Mourning Dove

Mourning Dove

Monday, January 3, 2011

:: Over The Top

Anyone who starts writing a book needs self-confidence—in their own ability to finish what they start, in the worthiness of their story being told (to say nothing of it being read), and simply in the fact that the plot makes sense and the characters are believable and interesting. I'm not saying anything about faith in there being a point, because I think that aside from fulfilling your urge to write, there is none. Sure, we all enjoy the thought of making some money in the end, but that's really just gravy. I write because, to use truly awkward syntax, I couldn't not do it.

Even so, it's hard to have faith.

For me, it works like this: First I have a plot idea that is usually intriguing but vague. Then I start writing. Soon enough, I start wondering (s.a.). At this stage, stepping up to the next empty page is terrifying, and I'm riddled with doubt. But I have at least been writing long enough to have faith in the process. I know about the bumps in the road, and I know I can trust myself to never make it past something that doesn't work—if I have to rewrite a passage again and again over several days and I'm still not happy with it, the reason is usually that I need to go another route, and I will. Still, this phase is not all that much fun. The initial wave of enthusiasm about my original idea has given way to careful and hard work. Characters need to be fleshed out and often rethought, relationships and past events plotted (I firmly believe that a huge part of any convincing story never makes it into the actual manuscript—just think of the countless pages J.R.R. Tolkien wrote, never meaning to publish them, as mere backstory for the "Hobbit" and "The Lord of the Rings").

I'm sure there are writers who breeze through the writing process with tireless cheer from start to finish without so much as a shadow of self-doubt.
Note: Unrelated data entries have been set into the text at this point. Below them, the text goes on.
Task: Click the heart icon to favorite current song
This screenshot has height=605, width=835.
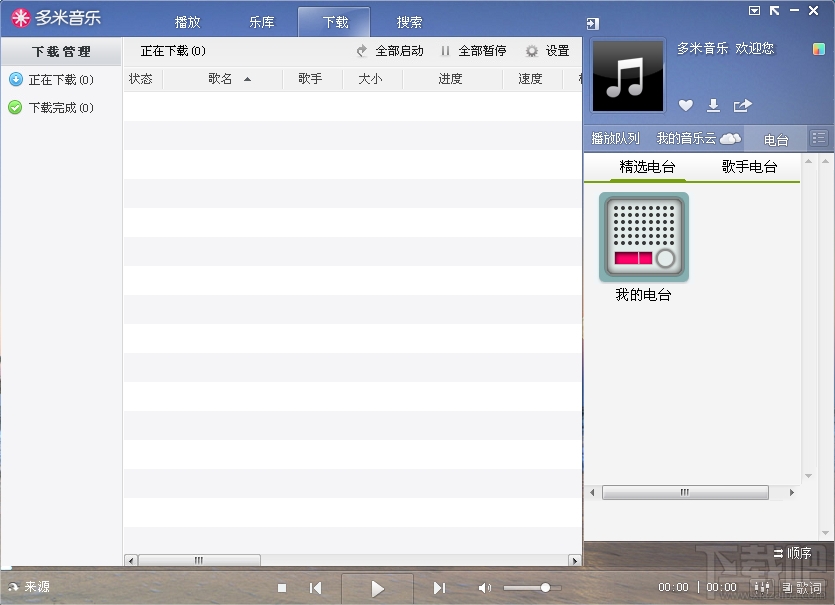Action: pyautogui.click(x=688, y=105)
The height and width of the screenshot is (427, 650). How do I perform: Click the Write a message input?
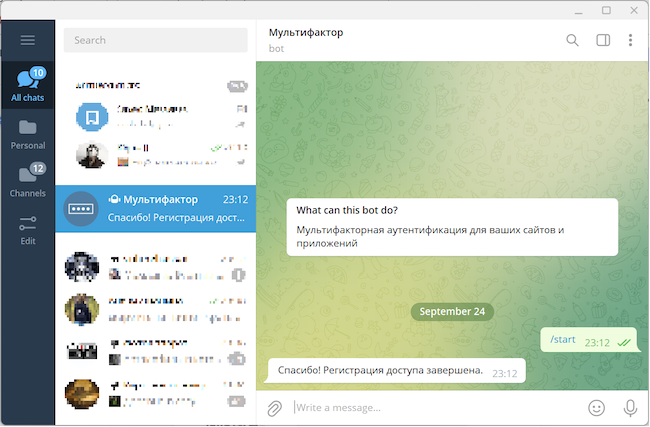[x=437, y=408]
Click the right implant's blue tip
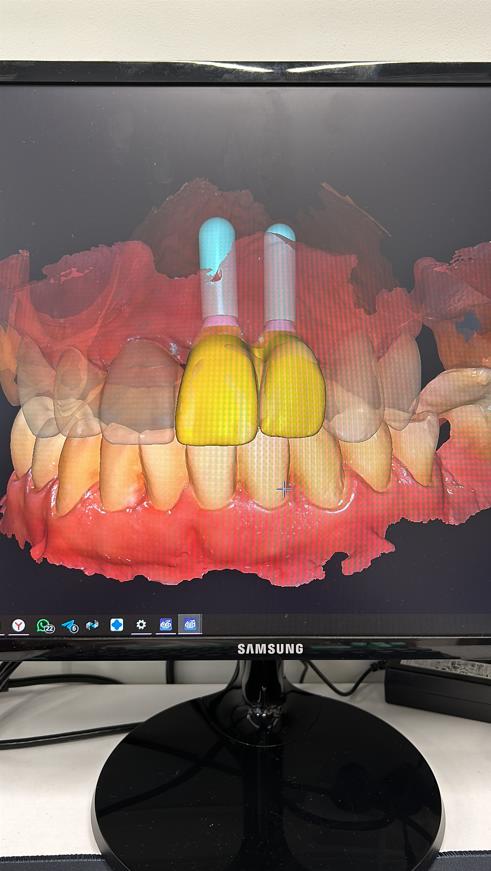 point(281,232)
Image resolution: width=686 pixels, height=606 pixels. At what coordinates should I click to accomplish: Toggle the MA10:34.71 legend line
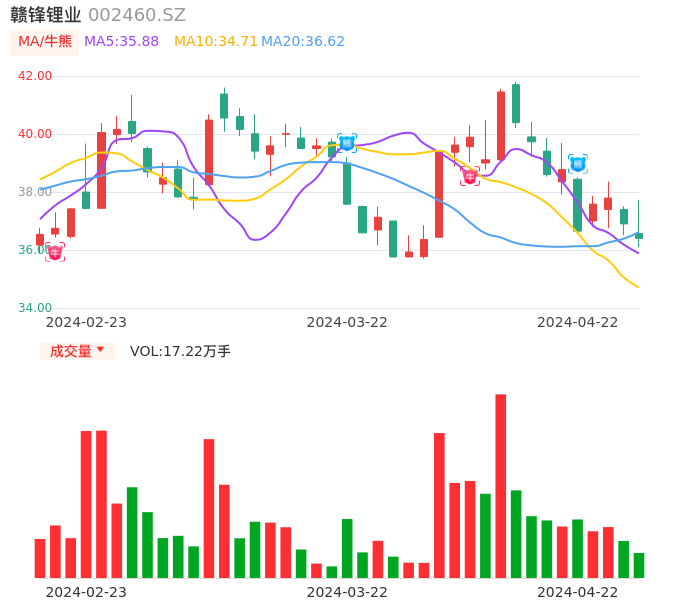215,41
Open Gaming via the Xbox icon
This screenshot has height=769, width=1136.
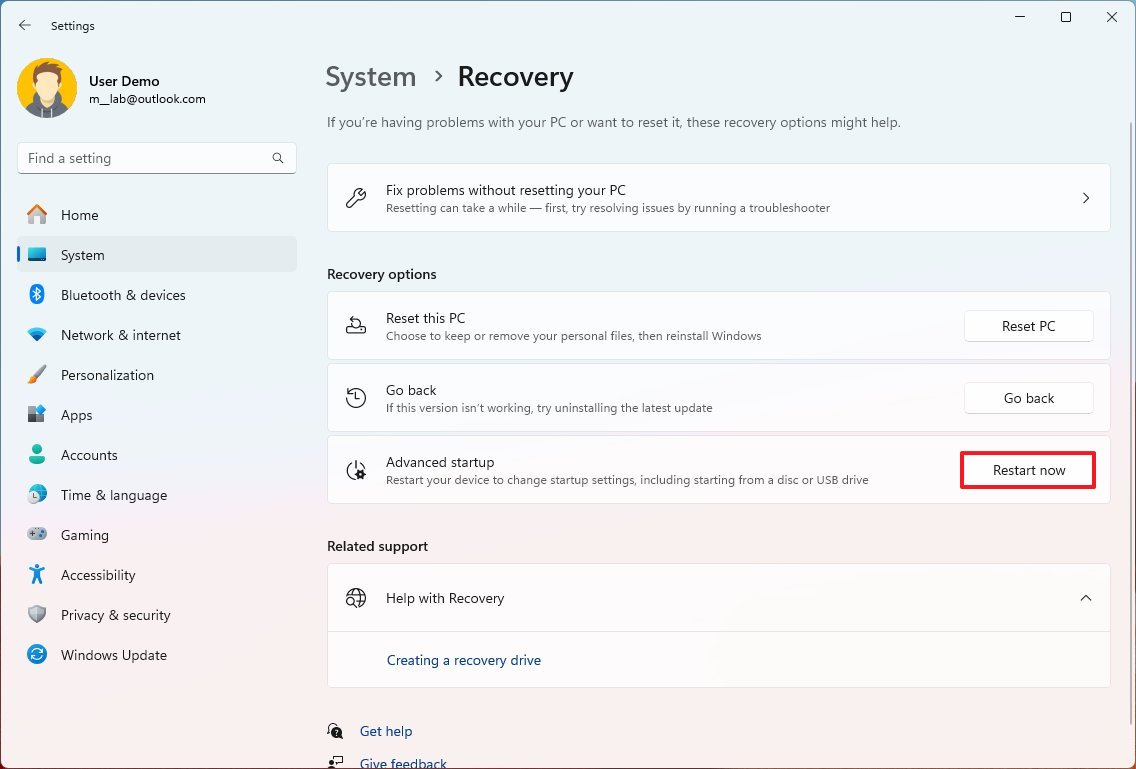click(x=40, y=535)
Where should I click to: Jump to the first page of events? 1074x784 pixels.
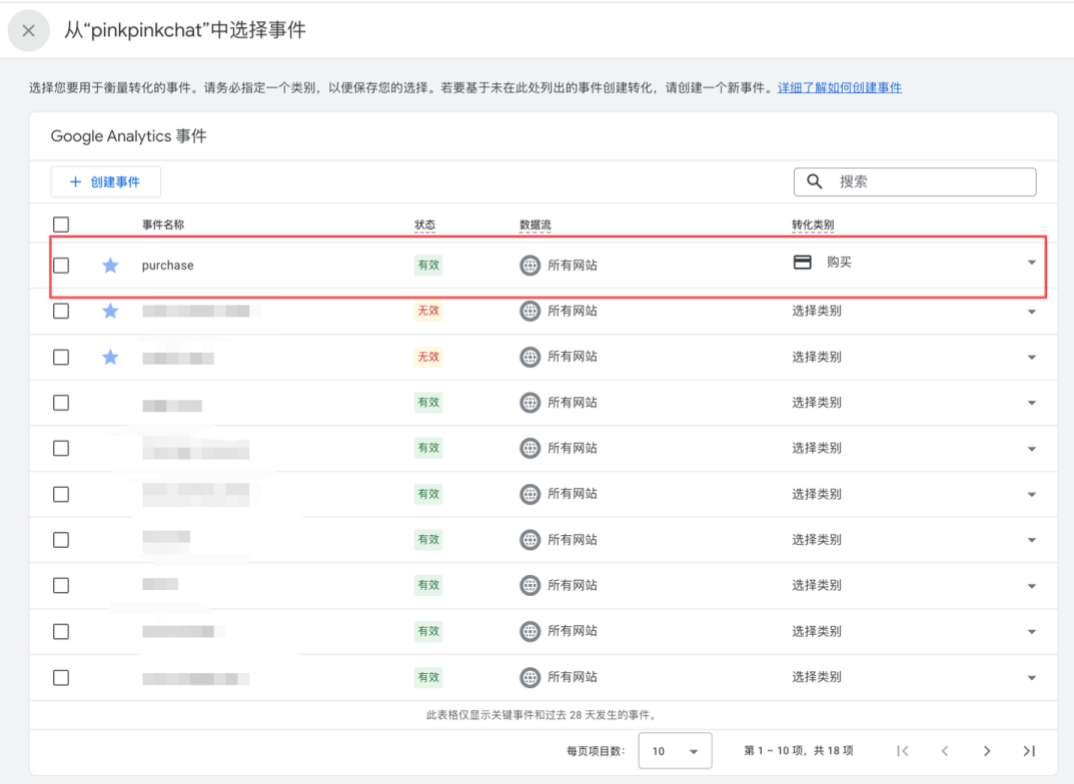(903, 750)
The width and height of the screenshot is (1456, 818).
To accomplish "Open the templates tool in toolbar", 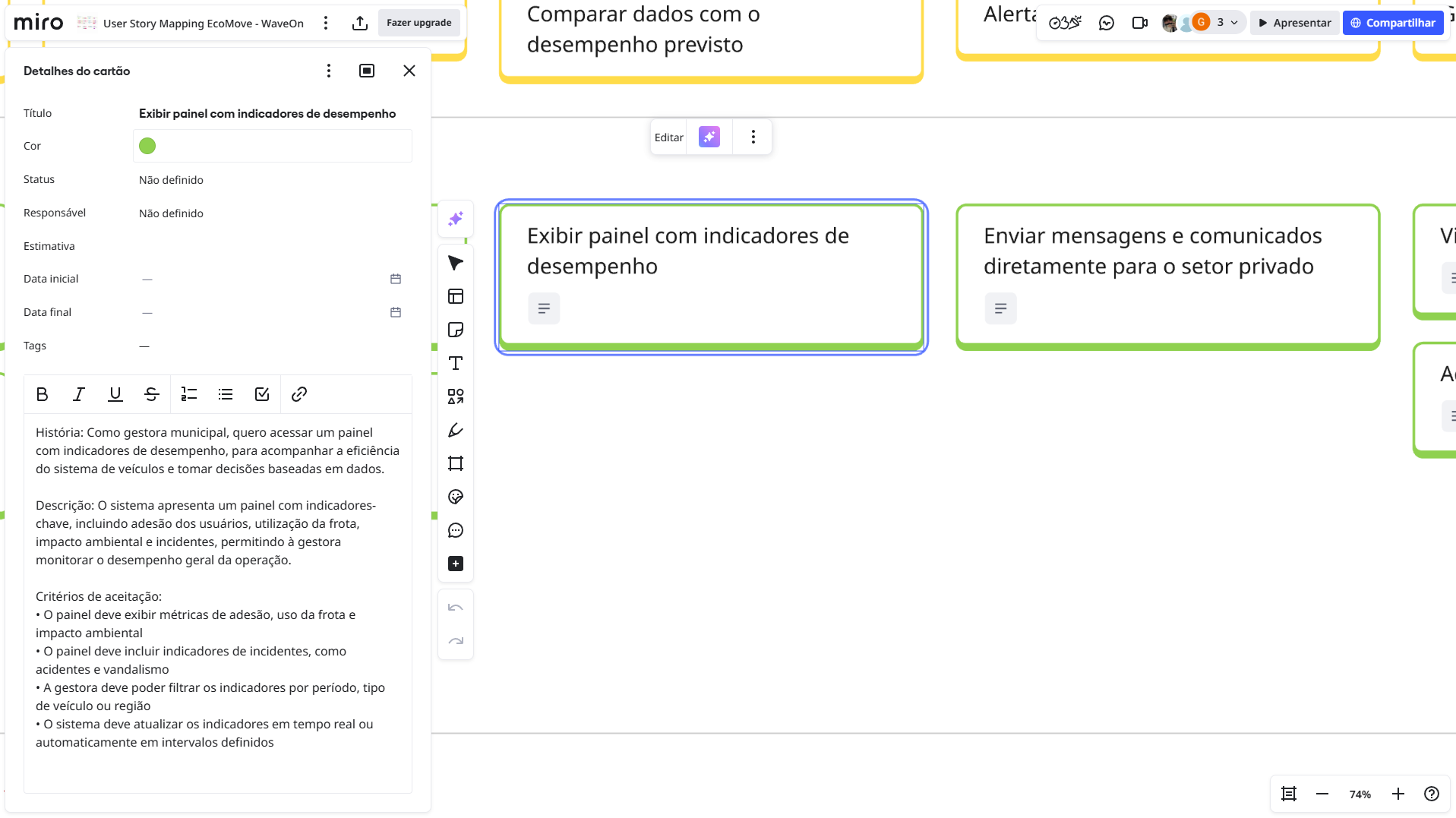I will coord(456,296).
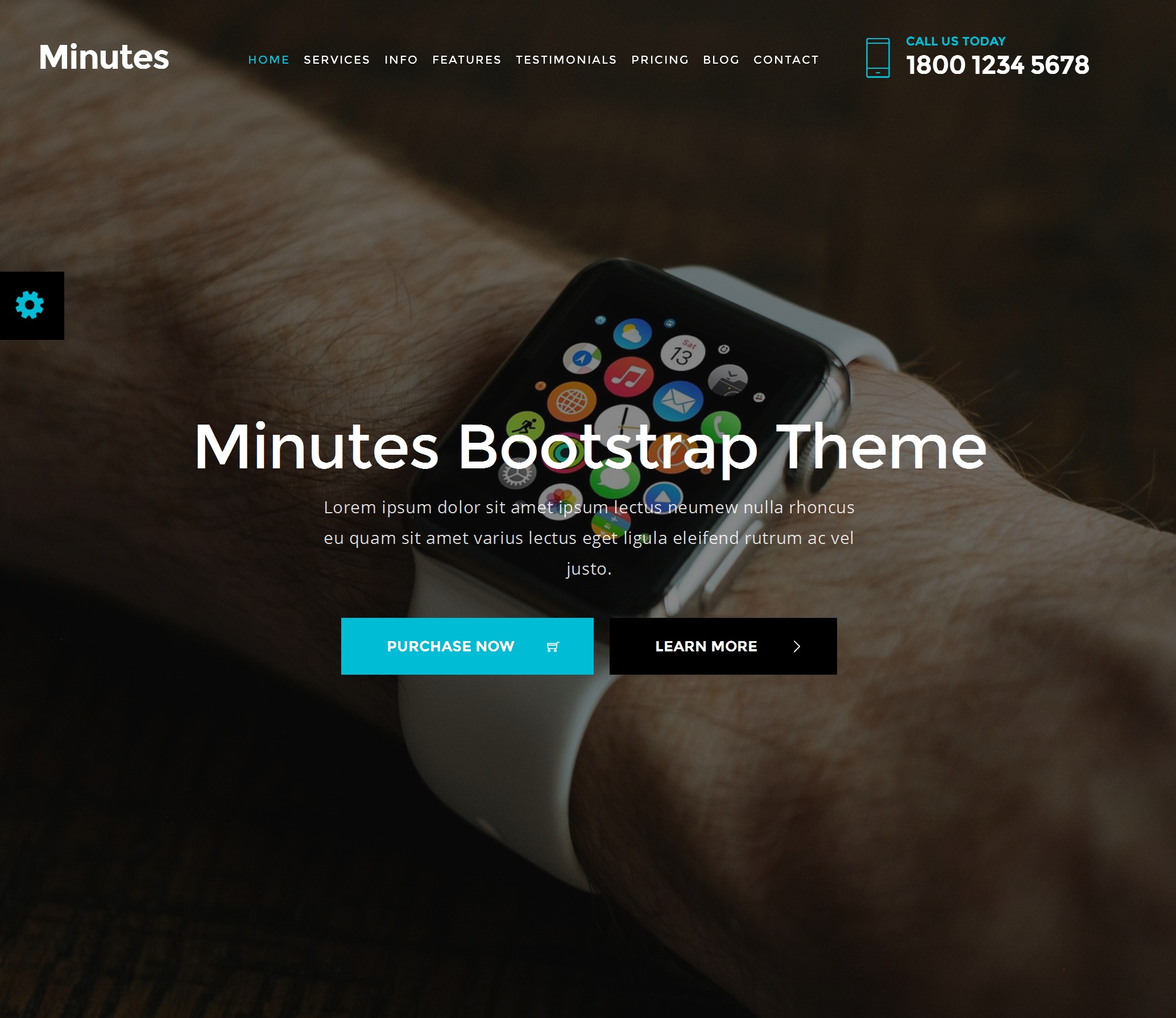Expand the INFO navigation dropdown
Image resolution: width=1176 pixels, height=1018 pixels.
point(401,59)
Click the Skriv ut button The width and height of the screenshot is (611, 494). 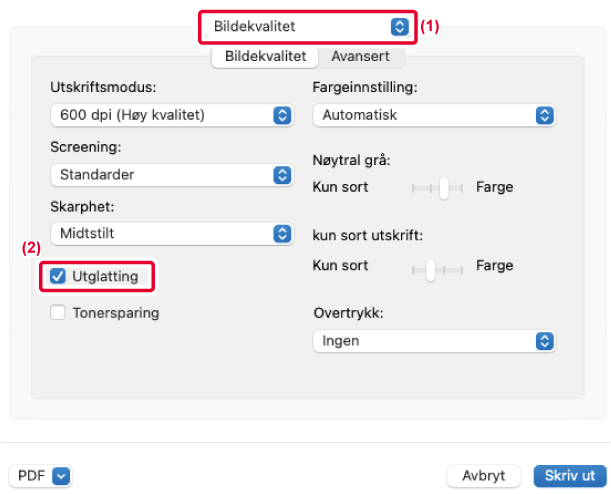click(x=570, y=476)

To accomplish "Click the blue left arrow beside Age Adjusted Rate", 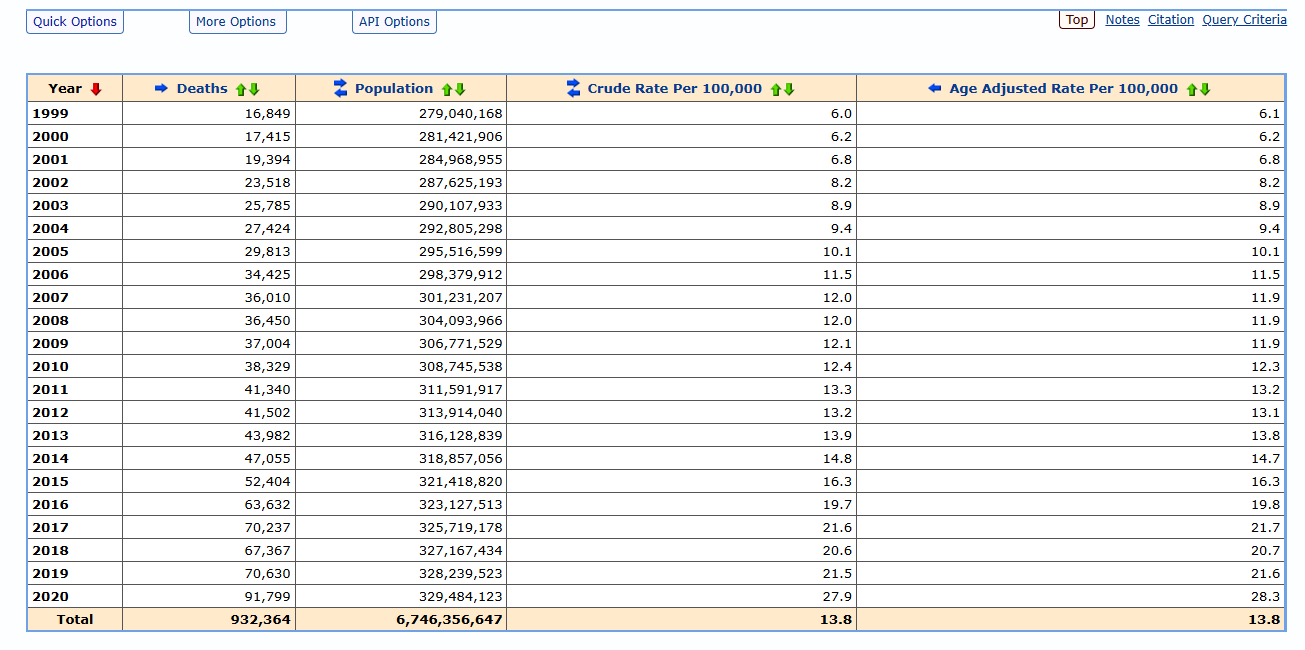I will [x=935, y=89].
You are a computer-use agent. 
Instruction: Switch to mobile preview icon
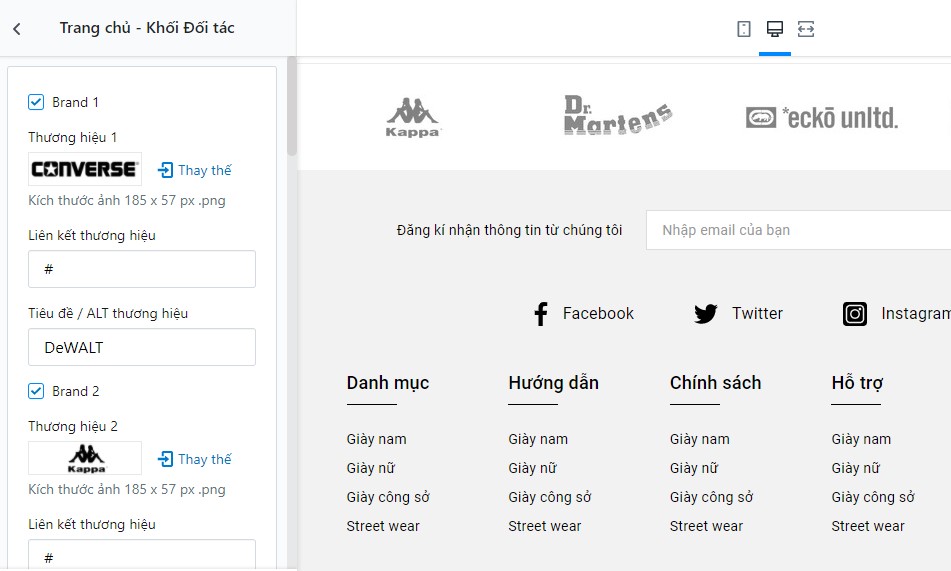(x=744, y=29)
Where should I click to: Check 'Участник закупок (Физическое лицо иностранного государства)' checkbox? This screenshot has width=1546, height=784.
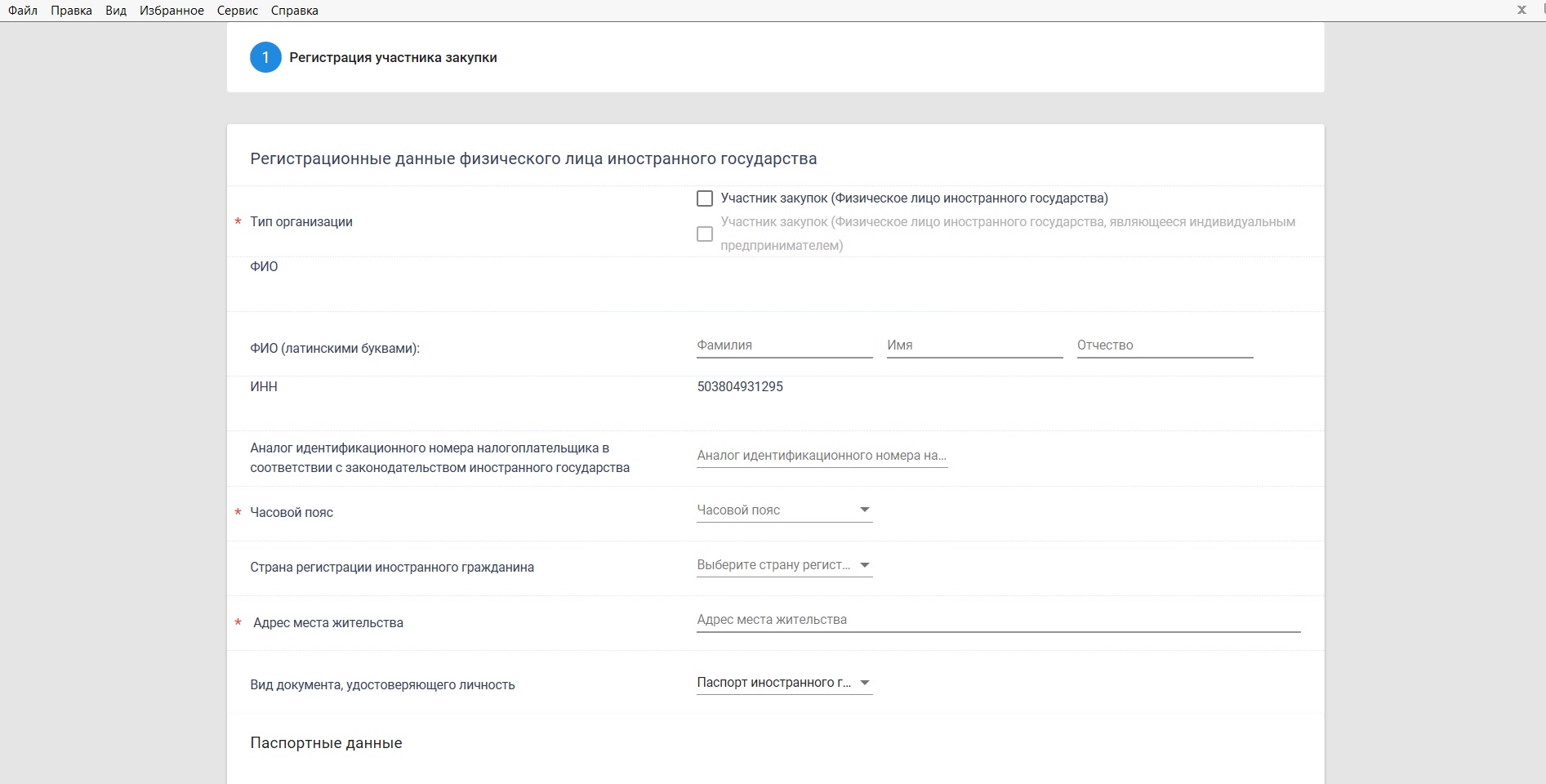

In my experience, however, the first stage always feels like pushing a heavy wagon up a mountain road. It's tough going, and I have to practically force myself to step up to the task (= sit down in front of my Mac).

But then, at some point, something amazing happens. I reach the mountain top, and the road suddenly slopes down. The wagon starts rolling of its own accord. It picks up speed, and soon it's all I can do to hang on and jump on. Now we're on our way.

Translation: I've set up my characters and plot the right way, and they've come to life. At this point, I can't write the words down fast enough. I jot down bracketed notes as placeholders for details I need to research for flavor and authenticity, which I'll do once the story is finished. Ideas and plot twists pour into my head constantly, while I'm shopping for groceries, under the shower, and as I turn the light off and lie down to sleep. My voice recorder is always with me and I scare joggers in the park as they pass me, a figure with feverish eyes mumbling into an object in my fist.

This phase of the writing process is magic. It's still hard and lonely work, but pure joy. But it won't happen unless you put some thought into who your characters are, what they're after, and how the wonderfully exciting things that happen in your story affect their desires. Books are long, people are complicated, and there's a lot of stuff to keep track of.

Pack your wagon with a bit of care, and it'll be a lot easier to push it over that mountain.